Before I could ask him to tell me more about Shevchenko, he took a pause and said let me tell you who was Shevchenko. He said:
Our land (Halychyna–Galicia modern Western Ukraine) was negotiated among Russia, Prussia and Austria over the first partition of Poland led in 1772 to Austria receiving parts of Halychyna. For Empires, we were like cucumbers or sheep, not humans. But we (people of Western Ukraine) were not ready to bow down to any imperialism. We had been subjugated, enslaved, sold and purged but we never lost our identity. Ottoman Empire used to transport us like animals and used to sell us in slave markets of Constantinople (Istanbul) but yet they failed to fetch away our language, culture and identity rather we transported our culture with Ottoman Empire through personalities like Anastasia, or Aleksandra Lisowska (Roxelana) whom you know as “Ḫurrem Sulṭān” (Wife of Suleiman the Magnificent of Ottoman Empire).
We are strong enough to survive oppression and every oppression made us more irrepressible.
Taras Hryhorovich Shevchenko (born in 1814) lived half of his life in exile and imprisonment but he never left sketching Ukrainian female figures and culture in his paintings and never stopped writing Ukrainian poetry and prose writing. All his life and creative work were dedicated to the people of Ukraine. The poet dreamed about the times when his country would be a free sovereign state, where the Ukrainian language, culture and history would be highly valued, and the people would be happy and free.
Shevchenko was a serf (a kind of slave or agricultural labourer bound by the feudal system), by birth but he had free thoughts and free soul, and he paid price of this freedom of his soul. His first collection of poems, entitled “Kobzar” (1840), expressed the historicism and the folkloristic interests of the Ukrainian Romantics, and his poetry soon moved away from nostalgia for Cossack life to a more sombre portrayal of Ukrainian history, particularly in the long poem “Haidamaks” (1841). In early 1847, Shevchenko started to work as a teacher of visual arts at the Kyiv University. There, he engaged himself in the activity of the clandestine St. Cyril and Methodius society. When the secret society was suppressed by the Russian authorities in 1847, Shevchenko was punished by exile and compulsory military service for writing the poems “Dream,” “Caucasus,” and “Epistle,” which satirized the oppression of Ukraine by Russia and prophesied a revolution.
Though forbidden to write or paint, Shevchenko secretly wrote a few lyrical poems during the first years of his exile. He had a revival of creativity after his release in 1857; his later poetry treats historical and moral issues, both Ukrainian and universal.
Shevchenko was allowed to return from exile, and in 1858, he eventually returned to Moscow, and then came to St. Petersburg. In 1859, he managed to come to Ukraine, yet he was refused the right to live in his homeland permanently, so he was forced to return to Petersburg. Having ruined his health during his 10-year long exile, Taras Shevchenko passed away in early 1861.

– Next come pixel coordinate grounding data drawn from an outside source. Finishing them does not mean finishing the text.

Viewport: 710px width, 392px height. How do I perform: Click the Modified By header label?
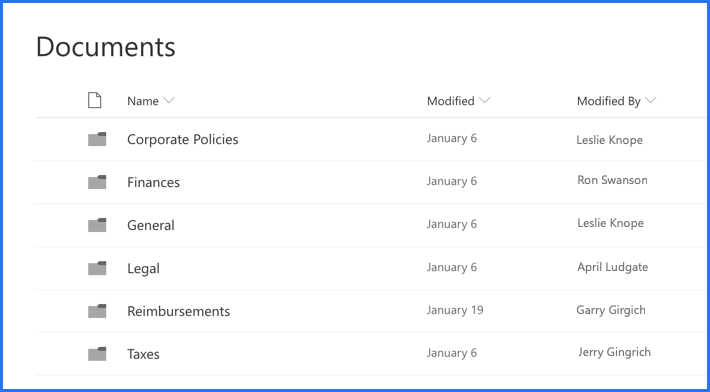click(609, 101)
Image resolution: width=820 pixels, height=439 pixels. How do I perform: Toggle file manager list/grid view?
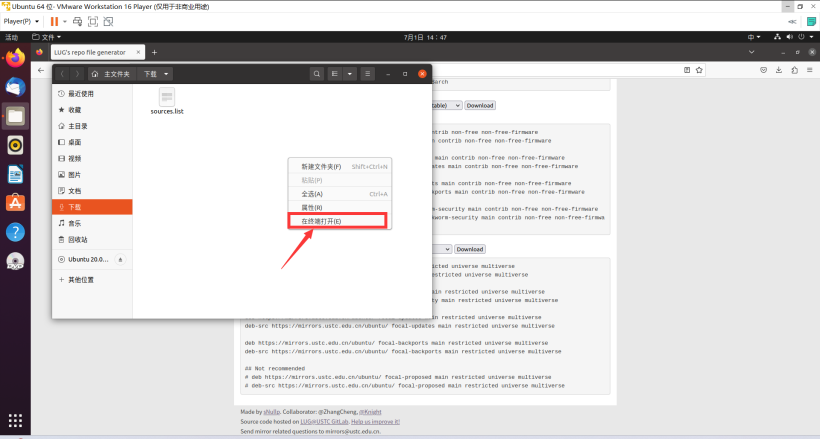tap(335, 74)
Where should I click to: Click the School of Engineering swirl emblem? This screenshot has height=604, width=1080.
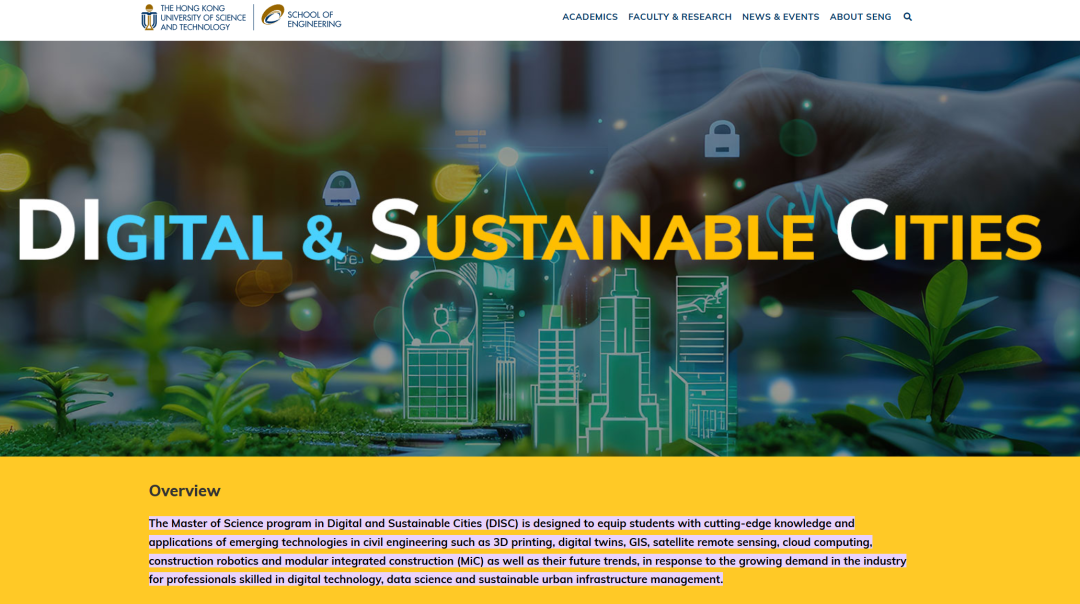coord(272,15)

Ivan Franko was telling me about the life of Taras Shevchenko and my thoughts were melting with agonizing tone of his talk and I could feel the pain of those who sacrificed their lives for protecting their identity.
When Ivan Fanko paused his conversation, I immediately threw another question that did fire sacrificing lives for protecting Ukrainian language and culture continue after the death of people like Shevchenko and Fanko?

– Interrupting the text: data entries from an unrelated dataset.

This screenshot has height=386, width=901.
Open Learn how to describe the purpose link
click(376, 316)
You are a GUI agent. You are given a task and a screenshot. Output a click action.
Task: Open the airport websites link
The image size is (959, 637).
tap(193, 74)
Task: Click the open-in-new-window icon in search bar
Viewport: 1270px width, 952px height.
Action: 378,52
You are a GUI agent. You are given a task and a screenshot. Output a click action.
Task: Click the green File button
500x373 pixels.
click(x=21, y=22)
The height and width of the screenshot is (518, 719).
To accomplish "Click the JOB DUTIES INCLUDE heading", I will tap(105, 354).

He saw in my eyes and said – NO – Ukrainian mother land had thousands of thousands nameless heroes who never bothered to sacrifice their lives for their mother land.
I asked myself could he cite me one who I could quote as a journalist?
He said:
Iqrar you must read the history of Ukraine before asking me such shallow questions. We have a long history of sacrifices and this history is unending and most of time undocumented.